気になるお値段の目安ですが、スターバックスの店頭で販売されていた限定コラボマグが約1,900バーツだったのに対し、ピンスワンの直接オーダーであれば1,600バーツから作ることが可能。名門のオーダーメイドでありながら、本家コラボより少しお得に手に入るのも驚きです。


ベースの色や伝統的な文様パターンを自分の好みでパズルのように自由に組み合わせられるため、家族の人数分をそれぞれ色違いで揃えたり、底面や側面にタイ文字で家族の名前や記念日を入れてもらうことも。世界にたった一つしかない、特別なタイ在住の思い出の品が完成します。
気になるピンスワンの価格帯!あのスタバ風デザインのリアルな値段
職人さんの手作業による細密な絵付けが施されている、最高峰のピンスワン・ベンジャロン。お土産屋さんで見かける一般的なベンジャロン焼きに比べると贅沢な価格帯ですが、今も現地価格を維持してくれています。
日本で購入しようとするとティーカップ1客で2万円前後することも珍しくありませんが、現地ツアーや工房で直接オーダーする場合のサイズ別目安(蓋付きボウルなど)は以下の通りです。※あくまで一例
- 3インチ(約7.6cm):約2,500 THB〜
- 4インチ(約10.1cm):約3,000 THB〜
- 5インチ(約12.7cm):約3,500 THB〜
- 6インチ(約10.1cm):約4,000 THB〜
大人気の「スタバコラボ風デザイン(マット仕上げ)」のマグカップなども、工房ならロゴなしの同デザインで約1,600 THB〜(当時のスタバ店頭価格は1,900 THB)と、本家より少しお得にオーダーできるのが魅力。一生ものの特別な記念品にぴったりな、価値あるお値段です。
現地オーダーの盲点?海外配送を頼むときの注意点
「日本で買うより断然お得!」と感じるピンスワンの現地価格。ですが、日本や海外の自宅への配送(Worldwide Shipping)を依頼する場合には、少し注意しておきたいポイントがあります。
本体価格とは別に「国際送料」と「関税」が必須
ピンスワンの器は非常に繊細な割れ物。
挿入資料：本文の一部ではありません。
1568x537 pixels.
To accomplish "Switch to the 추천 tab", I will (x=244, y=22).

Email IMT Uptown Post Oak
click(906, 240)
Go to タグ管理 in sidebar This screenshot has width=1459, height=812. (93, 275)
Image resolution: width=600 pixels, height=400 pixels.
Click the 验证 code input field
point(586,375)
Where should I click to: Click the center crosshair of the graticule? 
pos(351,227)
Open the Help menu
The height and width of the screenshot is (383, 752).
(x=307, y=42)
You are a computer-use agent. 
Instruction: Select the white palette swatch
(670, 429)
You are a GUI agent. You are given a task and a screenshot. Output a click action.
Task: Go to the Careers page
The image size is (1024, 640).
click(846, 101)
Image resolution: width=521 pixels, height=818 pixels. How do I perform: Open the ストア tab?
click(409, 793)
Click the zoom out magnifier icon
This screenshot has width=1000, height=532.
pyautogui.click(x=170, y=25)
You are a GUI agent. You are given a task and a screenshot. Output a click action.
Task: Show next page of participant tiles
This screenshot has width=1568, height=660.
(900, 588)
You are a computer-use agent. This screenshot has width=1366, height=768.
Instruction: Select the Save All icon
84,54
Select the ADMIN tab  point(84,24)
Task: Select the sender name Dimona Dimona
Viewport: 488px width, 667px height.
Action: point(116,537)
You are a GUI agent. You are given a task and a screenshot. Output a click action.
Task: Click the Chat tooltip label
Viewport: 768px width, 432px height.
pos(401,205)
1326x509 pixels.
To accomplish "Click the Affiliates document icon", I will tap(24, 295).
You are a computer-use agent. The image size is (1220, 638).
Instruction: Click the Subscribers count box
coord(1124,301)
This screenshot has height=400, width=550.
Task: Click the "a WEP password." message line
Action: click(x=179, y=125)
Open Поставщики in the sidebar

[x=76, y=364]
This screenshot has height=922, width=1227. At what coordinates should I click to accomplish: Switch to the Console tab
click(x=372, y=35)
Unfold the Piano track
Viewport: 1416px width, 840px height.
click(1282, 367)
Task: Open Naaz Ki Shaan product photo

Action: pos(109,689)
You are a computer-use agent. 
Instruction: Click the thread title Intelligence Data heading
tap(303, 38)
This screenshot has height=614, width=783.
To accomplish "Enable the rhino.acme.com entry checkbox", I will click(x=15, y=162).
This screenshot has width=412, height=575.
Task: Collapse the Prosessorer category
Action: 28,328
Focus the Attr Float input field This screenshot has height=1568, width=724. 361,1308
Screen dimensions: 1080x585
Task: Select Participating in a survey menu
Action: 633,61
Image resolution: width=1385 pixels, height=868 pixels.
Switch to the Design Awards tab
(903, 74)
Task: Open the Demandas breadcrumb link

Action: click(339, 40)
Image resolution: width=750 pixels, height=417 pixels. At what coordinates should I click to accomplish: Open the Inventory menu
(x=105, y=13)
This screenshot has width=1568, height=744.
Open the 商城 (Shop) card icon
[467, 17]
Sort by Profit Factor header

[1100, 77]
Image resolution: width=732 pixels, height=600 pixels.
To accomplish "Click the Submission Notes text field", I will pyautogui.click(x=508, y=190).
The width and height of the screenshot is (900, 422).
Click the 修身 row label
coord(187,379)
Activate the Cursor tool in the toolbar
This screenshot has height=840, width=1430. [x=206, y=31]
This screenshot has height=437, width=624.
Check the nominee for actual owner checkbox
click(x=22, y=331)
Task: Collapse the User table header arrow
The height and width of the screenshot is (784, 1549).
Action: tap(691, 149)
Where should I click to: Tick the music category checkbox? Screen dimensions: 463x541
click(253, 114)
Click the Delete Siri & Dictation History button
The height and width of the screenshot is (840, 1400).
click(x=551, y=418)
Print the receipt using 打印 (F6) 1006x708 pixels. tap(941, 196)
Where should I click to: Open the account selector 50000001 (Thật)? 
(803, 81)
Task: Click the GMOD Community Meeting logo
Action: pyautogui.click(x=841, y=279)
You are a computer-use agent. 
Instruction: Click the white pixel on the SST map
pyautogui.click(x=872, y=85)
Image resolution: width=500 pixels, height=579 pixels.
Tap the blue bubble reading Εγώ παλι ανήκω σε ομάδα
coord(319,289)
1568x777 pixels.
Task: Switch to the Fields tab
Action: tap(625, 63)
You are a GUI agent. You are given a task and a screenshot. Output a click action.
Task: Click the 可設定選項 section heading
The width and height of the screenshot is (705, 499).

そのため、海外発送の際は頑丈な木箱や厳重な梱包で発送されます。
その分、本体代金とは別に以下のコストがドカンと上乗せされるケースも少なくありません。
- 国際配送料:厳重梱包のため、送料だけで数千円〜1万円近くかかることも
- 関税・消費税:商品が自宅に到着した際、別途支払いが発生する可能性
一番お得なのは「タイ国内での直接受け取り」
もしタイ滞在中に工房へ直接足を運べる方や、タイミングを合わせてバンコク市内の滞在ホテルまで届けてもらえる場合は、「タイ国内での直接手渡し」が文句なしに最安ルートです。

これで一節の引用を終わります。